Minority Rights mean more than the rights of color, class, or cultural groups.
Minority rights, no matter what their style or substance, were inherently intended to be protected by the United States Constitution, a form of government designed to frustrate populist sentiment and elitist ambition.
Fearing the backlash of mob rule, which would easily target the status and rights of certain groups, the Constitution created a government which distilled popular, state, and elite interests, each competing with one another, into a coherent and deliberate process. A judiciary remained in waiting in the event that legislation or executive action conflicted with one another at the federal or the state level. The Supreme Court, instituted to be the weakest of the three branches of government, would be the last recourse for aggrieved individuals, who could enact change more efficiently and morally in the Legislature.
For minority citizens in the United States who feel discriminated because of race, color, creed, etc., they should look no further than the constitutional checks and balances embedded in the United States government.
Yet many parties would contest that the federal government has done nothing, or not enough to secure the rights of minority states.
In fact, when the government does little more than abide by the extensive limitations of the Constitution, government officials can do nothing more than protect the rights of citizens and secure the borders of the nation. The Framers crafted the Constitution to be at its core a limiting instrument on state control, not and expansive invitation to state power.

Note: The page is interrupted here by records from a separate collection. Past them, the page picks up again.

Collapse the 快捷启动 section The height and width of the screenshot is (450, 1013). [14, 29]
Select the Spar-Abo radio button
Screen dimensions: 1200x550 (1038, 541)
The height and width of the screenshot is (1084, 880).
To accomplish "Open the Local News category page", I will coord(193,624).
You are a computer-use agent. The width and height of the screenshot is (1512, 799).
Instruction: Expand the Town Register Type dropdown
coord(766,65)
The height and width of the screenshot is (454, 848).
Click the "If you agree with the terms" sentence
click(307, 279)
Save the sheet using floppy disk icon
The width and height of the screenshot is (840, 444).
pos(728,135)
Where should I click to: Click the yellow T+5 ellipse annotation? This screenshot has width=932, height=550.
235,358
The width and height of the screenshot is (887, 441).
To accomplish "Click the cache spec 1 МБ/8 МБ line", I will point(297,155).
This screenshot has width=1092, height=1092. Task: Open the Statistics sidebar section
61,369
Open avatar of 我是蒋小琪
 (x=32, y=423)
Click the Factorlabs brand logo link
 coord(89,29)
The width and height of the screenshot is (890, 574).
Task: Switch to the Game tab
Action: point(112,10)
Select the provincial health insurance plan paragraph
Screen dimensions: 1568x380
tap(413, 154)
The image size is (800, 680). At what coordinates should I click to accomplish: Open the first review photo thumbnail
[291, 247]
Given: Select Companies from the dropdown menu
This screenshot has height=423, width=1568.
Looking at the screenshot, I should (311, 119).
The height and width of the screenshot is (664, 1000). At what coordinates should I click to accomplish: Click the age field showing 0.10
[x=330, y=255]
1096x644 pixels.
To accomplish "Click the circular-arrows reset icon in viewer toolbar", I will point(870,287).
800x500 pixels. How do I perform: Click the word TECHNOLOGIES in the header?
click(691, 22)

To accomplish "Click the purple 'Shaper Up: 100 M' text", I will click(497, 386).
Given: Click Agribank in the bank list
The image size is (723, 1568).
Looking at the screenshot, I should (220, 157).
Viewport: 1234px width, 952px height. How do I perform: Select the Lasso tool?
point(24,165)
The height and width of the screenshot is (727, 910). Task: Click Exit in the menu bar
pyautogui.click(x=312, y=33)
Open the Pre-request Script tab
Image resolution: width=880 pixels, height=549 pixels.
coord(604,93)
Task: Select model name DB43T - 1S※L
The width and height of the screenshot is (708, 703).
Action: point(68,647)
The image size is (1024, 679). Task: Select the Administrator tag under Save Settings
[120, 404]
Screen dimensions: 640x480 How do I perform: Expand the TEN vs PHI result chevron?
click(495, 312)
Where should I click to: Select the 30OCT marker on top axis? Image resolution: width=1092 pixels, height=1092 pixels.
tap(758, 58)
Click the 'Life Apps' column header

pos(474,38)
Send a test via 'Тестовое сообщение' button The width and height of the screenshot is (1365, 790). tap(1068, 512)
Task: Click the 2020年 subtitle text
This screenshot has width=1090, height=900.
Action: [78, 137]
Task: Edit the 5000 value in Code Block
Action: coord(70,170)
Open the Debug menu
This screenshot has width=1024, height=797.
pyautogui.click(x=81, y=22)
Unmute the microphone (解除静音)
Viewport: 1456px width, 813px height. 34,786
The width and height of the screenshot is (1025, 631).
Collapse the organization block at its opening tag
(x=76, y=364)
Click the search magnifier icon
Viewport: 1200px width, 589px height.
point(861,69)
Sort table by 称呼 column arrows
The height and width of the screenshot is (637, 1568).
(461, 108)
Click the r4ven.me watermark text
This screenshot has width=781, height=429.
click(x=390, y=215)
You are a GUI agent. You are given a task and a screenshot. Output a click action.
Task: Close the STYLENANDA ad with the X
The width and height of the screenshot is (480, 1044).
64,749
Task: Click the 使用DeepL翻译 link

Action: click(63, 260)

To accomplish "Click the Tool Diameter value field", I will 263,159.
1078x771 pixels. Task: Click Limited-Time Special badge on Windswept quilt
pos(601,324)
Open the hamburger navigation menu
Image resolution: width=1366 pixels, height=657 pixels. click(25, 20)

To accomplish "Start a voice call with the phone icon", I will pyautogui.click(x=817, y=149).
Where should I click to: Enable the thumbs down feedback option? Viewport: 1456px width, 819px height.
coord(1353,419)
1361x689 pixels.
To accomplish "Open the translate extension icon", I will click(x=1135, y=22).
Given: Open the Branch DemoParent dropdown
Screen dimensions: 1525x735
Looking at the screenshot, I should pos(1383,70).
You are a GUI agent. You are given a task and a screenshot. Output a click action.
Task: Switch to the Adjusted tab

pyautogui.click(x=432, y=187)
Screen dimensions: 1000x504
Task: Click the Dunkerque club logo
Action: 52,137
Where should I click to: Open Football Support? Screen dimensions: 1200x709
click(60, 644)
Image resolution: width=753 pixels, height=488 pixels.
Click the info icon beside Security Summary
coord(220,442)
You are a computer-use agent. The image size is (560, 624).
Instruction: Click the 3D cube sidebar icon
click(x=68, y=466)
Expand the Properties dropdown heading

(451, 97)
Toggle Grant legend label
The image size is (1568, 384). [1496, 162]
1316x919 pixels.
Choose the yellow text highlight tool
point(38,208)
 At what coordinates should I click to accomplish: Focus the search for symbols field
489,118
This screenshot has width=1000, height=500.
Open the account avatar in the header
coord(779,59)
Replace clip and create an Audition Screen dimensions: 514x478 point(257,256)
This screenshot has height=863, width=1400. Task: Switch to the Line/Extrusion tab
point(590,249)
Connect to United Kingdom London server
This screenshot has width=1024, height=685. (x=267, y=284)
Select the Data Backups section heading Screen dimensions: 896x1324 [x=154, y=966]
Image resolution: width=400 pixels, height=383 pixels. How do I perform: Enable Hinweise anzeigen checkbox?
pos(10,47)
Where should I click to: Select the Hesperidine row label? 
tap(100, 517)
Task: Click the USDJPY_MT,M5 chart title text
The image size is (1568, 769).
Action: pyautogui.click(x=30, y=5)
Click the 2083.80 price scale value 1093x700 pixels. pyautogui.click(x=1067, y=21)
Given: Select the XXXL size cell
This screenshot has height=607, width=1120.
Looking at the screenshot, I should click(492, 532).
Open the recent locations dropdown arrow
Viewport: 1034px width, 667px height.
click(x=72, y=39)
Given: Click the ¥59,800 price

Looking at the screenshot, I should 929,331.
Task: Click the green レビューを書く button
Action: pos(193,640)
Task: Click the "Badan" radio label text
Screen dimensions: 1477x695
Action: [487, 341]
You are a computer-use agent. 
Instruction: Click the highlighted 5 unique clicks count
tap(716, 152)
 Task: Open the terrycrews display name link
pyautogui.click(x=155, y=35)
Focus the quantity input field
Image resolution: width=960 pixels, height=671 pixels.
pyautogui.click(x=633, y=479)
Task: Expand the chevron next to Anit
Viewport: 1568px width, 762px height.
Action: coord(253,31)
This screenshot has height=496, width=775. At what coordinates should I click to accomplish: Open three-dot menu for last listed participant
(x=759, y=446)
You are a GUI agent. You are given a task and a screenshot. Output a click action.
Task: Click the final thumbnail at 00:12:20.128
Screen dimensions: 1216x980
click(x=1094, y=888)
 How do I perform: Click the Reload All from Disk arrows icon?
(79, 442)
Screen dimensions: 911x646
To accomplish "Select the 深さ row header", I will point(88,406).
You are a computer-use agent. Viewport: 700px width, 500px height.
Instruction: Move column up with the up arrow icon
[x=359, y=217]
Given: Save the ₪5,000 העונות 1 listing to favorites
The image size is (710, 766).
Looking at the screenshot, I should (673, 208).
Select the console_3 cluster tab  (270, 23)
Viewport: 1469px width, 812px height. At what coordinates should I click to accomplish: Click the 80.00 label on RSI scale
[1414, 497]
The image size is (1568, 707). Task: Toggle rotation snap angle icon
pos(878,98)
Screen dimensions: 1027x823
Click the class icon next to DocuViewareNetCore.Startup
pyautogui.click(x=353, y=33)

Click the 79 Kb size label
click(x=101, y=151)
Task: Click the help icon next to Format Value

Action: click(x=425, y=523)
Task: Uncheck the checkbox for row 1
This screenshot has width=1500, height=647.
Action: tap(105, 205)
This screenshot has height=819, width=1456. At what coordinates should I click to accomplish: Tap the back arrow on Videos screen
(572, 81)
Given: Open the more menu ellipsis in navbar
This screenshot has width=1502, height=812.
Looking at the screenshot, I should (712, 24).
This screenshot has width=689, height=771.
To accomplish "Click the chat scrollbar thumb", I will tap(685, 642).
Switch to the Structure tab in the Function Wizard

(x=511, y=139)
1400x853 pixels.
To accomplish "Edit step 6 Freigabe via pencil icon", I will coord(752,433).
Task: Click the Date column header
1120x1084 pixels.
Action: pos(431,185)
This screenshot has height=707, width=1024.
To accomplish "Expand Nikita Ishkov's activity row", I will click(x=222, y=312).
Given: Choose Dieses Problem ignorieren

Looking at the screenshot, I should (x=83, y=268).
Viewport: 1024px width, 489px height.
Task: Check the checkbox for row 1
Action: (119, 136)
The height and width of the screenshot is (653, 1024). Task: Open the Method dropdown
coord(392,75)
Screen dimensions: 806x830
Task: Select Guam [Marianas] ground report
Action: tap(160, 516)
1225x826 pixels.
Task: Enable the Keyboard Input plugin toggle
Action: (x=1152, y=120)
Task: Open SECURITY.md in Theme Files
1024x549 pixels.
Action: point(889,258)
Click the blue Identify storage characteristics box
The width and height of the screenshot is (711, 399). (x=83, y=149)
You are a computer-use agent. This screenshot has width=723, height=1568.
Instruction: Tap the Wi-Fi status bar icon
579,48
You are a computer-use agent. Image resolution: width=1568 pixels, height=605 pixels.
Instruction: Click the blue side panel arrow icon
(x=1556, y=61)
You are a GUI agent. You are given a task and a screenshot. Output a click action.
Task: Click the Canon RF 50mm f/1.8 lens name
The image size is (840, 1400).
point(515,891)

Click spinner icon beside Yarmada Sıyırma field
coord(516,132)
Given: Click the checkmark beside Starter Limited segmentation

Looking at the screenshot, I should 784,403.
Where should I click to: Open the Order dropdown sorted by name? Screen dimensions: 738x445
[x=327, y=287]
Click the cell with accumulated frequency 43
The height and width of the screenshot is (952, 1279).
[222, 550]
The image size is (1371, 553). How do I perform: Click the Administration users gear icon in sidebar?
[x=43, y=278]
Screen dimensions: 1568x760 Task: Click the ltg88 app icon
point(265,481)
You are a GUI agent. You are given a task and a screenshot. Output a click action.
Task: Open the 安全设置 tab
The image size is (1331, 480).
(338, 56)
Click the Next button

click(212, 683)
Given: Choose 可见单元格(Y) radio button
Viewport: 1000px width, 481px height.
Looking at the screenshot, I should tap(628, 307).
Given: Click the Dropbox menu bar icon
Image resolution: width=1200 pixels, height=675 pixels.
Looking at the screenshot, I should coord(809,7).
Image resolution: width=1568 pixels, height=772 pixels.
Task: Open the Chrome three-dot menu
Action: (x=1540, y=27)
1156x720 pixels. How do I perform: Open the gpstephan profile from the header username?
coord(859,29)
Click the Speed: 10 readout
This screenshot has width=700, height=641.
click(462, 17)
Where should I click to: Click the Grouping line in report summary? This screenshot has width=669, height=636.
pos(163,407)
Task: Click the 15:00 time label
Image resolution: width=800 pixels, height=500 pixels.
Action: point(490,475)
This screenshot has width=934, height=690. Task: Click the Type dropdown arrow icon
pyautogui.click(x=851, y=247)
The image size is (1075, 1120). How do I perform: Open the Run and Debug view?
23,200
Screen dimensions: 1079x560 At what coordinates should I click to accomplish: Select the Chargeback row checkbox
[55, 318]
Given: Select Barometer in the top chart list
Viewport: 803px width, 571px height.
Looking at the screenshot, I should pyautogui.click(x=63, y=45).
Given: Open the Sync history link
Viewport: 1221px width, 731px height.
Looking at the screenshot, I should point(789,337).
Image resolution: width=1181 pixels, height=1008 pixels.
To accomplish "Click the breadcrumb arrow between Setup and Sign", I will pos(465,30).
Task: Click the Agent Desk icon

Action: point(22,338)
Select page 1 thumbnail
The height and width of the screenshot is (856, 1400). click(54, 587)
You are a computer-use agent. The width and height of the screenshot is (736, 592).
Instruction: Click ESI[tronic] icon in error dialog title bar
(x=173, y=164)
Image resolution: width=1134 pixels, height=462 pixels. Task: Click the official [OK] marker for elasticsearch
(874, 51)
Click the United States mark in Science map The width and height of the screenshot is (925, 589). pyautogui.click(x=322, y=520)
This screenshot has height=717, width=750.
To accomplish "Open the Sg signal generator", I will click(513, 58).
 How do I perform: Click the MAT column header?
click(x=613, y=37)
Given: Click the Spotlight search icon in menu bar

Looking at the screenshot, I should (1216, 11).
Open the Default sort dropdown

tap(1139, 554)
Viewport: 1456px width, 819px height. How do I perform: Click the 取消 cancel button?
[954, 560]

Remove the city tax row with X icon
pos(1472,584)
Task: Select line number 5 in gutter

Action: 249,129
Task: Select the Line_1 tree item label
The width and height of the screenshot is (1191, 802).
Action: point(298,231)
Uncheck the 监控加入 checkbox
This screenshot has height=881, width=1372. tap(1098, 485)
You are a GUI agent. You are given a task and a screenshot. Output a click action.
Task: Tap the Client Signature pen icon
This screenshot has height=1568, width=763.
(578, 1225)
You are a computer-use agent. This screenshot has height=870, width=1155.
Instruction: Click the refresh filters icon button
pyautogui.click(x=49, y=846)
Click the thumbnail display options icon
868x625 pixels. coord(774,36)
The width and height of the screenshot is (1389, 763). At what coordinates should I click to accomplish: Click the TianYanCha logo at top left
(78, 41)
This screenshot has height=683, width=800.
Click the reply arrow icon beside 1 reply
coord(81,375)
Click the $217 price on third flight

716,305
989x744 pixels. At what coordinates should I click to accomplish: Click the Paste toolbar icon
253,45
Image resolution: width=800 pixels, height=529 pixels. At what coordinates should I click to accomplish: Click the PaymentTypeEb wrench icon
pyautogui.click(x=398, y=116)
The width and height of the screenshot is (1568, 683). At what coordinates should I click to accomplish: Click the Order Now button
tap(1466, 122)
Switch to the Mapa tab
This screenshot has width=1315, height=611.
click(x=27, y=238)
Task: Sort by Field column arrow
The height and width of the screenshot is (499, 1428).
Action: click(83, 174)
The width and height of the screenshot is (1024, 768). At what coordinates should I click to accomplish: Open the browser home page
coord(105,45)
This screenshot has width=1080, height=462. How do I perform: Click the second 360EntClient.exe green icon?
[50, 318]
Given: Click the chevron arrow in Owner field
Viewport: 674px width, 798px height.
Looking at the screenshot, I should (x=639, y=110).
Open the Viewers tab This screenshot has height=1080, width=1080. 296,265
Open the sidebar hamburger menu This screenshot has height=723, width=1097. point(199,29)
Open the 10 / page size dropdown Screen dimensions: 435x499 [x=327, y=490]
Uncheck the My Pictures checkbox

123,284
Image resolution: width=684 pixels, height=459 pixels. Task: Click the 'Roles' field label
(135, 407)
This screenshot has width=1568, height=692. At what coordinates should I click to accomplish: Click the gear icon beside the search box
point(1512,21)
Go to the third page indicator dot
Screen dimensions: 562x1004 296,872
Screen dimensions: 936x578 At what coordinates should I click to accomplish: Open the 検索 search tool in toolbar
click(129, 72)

When the state undertakes to shape conditions in communities, when the state dictates to individuals what they may or may not do in their homes, when the state entices aggrieved parties in the nation to become dependent on the state out of a sense of endemic helplessness and entitlement, necessarily legislators are pushing past the constitutional limits of their authority.
To wit, the Ninth and Tenth Amendments plainly informed all inhabitants, past present and future, that those rights understood in their communities would not annulled because they were not listed en masse in the Constitution. Furthermore, the Bill of Rights outlined clearly that all powers not enumerated in the Constitution would remain with the states or the people. No two Amendments have been egregiously ignored and trampled on than the Ninth and Tenth, which demand strictures on government power and indirectly permit the free markets and local authority to pursue policies in the best interests of their people.
In the event that local governments violate the limited yet extensive rights of the people, they may exercise their rights, with federal protection, against local leaders and miscreants to safeguard their liberties.
Unfortunately, the growing trend has been for local parties to look to the federal government to enhance entitlements at the expense of taxpayers and the proper limits of government. Now more than ever the United States must press all levels of government back to their constitutionally designated boundaries, the only method for protecting the rights of all without bankrupting the nation financially and morally.